Please refer to the attached file "Response to reviewers"

Author Response File: Author Response.pdf

Reviewer 3 Report

Comments and Suggestions for Authors

Title: Design and Experimental Validation of a Tailless Flapping-Wing Micro Aerial Vehicle with Long Endurance and high Payload Capability

This paper investigates the design of tailless FW-MAV named X-fly, incorporating a lightweight crank-rocker mechanism with high thrust-to-weight ratio. The paper is very interesting and well written. The authors should deeply review the writing of the paper, there are some typos and English mistakes, which could be avoided. The reviewer has some concerns regarding this paper as follows.

1) There are some typos in the Introduction. See line 57 and 311, for instance. In addition, avoid using long sentences. Long sentences must compromise the clear understanding of some sections.

2) All coefficients and parameters used to define any equation must be defined right next to the corresponding equation. Please, revise the whole paper.

3) How are the parameters chosen to investigate the optimization of flapping wings? Do they present the major contribution in the dynamics and control?  Have the authors investigated the relation between additional weight and lift?

4) The authors mentioned that “The experimental results highlight that wings with larger wing lengths generate 256 higher lift at the same input voltage …. “, however Figure 5 does not show that. Could the authors better explain this comment?

5) There is a wrong expression in Figure 8 “Desire Angle”, which might be “Desired angle”. Please, revise this figure and the text.

6) Regarding the results, why not include any additional Figure from the experimental trials? A Figure about the trajectory tracking could be an interesting result.

Author Response

Please refer to the attached file "Response to reviewers"

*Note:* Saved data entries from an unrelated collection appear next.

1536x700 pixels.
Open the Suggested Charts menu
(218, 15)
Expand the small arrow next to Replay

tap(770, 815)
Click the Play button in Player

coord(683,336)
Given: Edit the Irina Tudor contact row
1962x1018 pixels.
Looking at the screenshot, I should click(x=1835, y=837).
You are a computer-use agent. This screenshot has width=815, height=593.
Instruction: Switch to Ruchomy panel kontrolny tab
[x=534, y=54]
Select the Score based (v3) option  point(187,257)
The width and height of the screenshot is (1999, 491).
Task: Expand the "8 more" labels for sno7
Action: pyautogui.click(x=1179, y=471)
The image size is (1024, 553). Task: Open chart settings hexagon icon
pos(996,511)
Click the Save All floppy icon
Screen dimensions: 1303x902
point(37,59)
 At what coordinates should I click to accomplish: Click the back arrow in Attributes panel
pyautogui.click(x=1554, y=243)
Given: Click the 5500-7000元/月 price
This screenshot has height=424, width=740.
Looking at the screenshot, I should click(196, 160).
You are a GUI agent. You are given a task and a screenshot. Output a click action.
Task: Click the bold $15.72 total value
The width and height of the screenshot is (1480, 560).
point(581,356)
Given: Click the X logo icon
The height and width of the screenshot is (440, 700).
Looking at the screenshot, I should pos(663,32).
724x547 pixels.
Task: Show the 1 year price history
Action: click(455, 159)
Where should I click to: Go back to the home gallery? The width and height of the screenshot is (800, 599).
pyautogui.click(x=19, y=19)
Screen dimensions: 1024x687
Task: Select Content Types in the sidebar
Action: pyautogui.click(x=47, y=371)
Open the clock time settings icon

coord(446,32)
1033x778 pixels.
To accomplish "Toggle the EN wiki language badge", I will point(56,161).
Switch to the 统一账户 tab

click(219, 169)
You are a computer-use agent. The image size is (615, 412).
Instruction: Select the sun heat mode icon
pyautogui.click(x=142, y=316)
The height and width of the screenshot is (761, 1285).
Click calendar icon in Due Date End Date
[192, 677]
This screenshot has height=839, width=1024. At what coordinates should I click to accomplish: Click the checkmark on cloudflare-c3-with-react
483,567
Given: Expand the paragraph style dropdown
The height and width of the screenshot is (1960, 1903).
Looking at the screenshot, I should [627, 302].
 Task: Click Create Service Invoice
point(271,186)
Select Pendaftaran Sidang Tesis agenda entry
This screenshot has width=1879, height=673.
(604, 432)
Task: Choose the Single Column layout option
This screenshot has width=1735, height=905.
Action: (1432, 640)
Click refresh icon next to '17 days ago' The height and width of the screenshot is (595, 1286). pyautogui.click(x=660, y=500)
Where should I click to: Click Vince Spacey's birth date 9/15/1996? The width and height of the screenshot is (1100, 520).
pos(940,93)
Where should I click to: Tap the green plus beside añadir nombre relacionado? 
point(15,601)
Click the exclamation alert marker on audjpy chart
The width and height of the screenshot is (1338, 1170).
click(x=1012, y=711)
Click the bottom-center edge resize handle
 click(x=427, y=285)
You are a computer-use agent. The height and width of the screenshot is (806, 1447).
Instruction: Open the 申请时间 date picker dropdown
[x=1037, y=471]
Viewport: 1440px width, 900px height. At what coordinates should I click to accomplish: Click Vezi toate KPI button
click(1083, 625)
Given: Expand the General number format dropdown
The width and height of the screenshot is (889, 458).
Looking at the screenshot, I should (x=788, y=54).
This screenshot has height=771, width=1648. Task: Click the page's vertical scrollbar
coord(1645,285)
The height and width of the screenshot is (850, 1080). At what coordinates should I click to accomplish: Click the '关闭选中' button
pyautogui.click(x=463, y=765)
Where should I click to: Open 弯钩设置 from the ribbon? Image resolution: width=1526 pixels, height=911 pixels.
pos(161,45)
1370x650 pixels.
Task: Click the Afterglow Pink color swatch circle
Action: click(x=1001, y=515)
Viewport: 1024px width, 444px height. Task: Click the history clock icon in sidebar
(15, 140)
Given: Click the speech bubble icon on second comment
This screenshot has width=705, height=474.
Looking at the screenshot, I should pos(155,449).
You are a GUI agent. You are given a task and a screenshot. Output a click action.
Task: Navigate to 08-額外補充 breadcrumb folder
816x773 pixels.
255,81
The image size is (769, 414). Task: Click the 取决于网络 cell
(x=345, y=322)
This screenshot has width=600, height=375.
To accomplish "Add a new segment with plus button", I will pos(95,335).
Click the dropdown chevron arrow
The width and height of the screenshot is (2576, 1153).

Author Response File: Author Response.pdf

Round 2

Reviewer 1 Report

Comments and Suggestions for Authors

I would like to thank the authors for the careful work invested in addressing the previous comments. The revisions are clear and satisfactory, and at this point, I have no additional comments.

Reviewer 3 Report

Comments and Suggestions for Authors

Thank you for your thorough revisions. I am satisfied with the improvements and wish you every success in your future research endeavors!